FAIR Answers Wiki Main Page

Question: Did Joseph Smith have a youthful struggle with unchastity?

There is no evidence from Joseph's early writings that he struggled over much with immoral thoughts or behavior

Some critics charge that Joseph Smith had youthful struggles with immoral actions. They claim that these are what eventually led him to teach the doctrine of plural marriage. [1]

Note: This wiki section was based partly on a review of G.D. Smith's Nauvoo Polygamy. As such, it focuses on that author's presentation of the data. To read the full review, follow the link. Gregory L. Smith, A review of Nauvoo Polygamy:...but we called it celestial marriage by George D. Smith. FARMS Review, Vol. 20, Issue 2. (Detailed book review)

There is no evidence from Joseph's early writings that he struggled over much with immoral thoughts or behavior. Such an interpretation results on twisting the text, ignoring alternate possibilities, and ignoring Joseph's direct explanation of what he meant by the words which the critics twist. That they can produce nothing better strongly suggests that no evidence exists for their claim.

G. D. Smith clearly follows the Brodie tradition in painting Joseph as motivated by sexual needs. He assures us that “an examination of Smith’s adolescence from his personal writings reveals some patterns and events that might be significant in understanding what precipitated his polygamous inclination” (pp. 15–16). The reader is advised to buckle her seatbelt and put on a Freud hat.

Joseph, we are told, claims that “he confronted some uncertain feelings he later termed ‘sinful’ [a]t a time when boys begin to experience puberty” (p. 17). [2] G. D. Smith argues that this “leav[es] us to suspect that he was referring to the curious thoughts of an intense teenager” (p. 17). G. D. Smith presumes that Joseph’s later “cryptic words” describing how he “fell into transgression and sinned in many things” refer to sex.

The only evidence for a sexual component to Joseph’s sins is presumption and mind reading

As Sigmund Freud demonstrated, any narrative can be sexualized. In this case, the only evidence for a sexual component to Joseph’s sins is G. D. Smith’s presumption and mind reading.

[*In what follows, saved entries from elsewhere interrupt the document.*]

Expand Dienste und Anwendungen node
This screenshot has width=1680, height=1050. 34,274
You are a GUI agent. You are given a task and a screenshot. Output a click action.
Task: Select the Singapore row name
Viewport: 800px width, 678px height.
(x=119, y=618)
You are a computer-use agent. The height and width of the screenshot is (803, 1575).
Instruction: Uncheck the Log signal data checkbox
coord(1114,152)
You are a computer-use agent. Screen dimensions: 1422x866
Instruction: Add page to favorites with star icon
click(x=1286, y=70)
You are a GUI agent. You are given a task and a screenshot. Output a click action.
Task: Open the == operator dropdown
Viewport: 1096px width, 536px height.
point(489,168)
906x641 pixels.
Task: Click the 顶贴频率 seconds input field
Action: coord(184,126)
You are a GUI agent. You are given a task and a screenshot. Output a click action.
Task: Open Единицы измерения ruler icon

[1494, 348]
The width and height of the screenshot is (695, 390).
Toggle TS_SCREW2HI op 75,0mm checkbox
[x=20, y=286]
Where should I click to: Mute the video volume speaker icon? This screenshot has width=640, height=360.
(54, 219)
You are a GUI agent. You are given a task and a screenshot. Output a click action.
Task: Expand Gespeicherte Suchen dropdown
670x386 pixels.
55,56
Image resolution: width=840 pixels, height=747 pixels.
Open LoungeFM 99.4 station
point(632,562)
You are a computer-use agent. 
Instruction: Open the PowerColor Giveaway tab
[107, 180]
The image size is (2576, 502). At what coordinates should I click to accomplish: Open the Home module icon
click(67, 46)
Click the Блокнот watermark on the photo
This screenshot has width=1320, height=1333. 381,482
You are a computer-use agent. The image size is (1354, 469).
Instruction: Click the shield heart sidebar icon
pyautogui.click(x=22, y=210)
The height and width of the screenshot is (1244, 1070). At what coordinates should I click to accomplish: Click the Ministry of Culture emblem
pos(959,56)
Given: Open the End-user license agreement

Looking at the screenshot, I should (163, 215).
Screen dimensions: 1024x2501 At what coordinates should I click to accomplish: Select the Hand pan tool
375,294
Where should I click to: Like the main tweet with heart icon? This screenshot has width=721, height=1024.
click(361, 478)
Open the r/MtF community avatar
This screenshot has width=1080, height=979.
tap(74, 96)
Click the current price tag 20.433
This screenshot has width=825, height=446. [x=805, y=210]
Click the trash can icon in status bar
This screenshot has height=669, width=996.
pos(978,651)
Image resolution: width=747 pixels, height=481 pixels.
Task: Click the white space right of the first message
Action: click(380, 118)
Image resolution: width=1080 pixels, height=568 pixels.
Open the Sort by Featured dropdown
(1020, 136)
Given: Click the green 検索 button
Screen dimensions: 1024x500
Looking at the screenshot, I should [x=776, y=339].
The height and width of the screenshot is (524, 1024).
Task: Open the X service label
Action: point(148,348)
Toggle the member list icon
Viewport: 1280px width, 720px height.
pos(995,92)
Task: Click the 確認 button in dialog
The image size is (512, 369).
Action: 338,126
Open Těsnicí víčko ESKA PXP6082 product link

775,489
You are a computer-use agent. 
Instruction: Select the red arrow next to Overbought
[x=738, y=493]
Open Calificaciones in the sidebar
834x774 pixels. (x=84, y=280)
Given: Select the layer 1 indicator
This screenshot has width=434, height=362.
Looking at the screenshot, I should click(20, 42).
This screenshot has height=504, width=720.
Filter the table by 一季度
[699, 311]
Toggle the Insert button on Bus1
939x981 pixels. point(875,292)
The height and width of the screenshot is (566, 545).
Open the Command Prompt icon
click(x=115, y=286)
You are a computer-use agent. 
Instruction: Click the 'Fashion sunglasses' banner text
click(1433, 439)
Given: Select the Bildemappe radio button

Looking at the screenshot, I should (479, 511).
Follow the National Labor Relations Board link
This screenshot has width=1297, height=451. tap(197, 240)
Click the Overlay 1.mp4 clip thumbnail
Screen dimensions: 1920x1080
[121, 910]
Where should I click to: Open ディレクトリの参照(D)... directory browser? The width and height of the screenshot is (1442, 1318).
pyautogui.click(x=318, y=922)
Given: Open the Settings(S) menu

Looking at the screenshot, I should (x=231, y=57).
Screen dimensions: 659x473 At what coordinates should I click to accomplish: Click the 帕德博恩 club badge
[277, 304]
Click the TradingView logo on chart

He presumes that the Book of Mormon reflects Joseph’s mind and preoccupations, suggesting that “an elaboration might be found in the Book of Mormon expressions about ‘the will of the flesh and the evil which is therein’ (2 Nephi 2:29)” (p. 17). Or it might not. The Book of Mormon reference to “the will of the flesh” can hardly be restricted to sexual matters. Nephi1 notes that if he errs in what he writes, “even did they err of old; not that I would excuse myself because of other men, but because of the weakness which is in me, according to the flesh, I would excuse myself” (1 Nephi 19:6). Surely this does not imply that Nephi’s mistakes in record keeping stem from sexual sin. “By the law,” we find in the chapter cited by Smith, “no flesh is justified . . . , no flesh . . . can dwell in presence of God, save it be through the merits, and mercy, and grace of the Holy Messiah” (2 Nephi 2:4, 8). Clearly, “flesh” refers to unregenerate man, not specifically or merely to sexual sin.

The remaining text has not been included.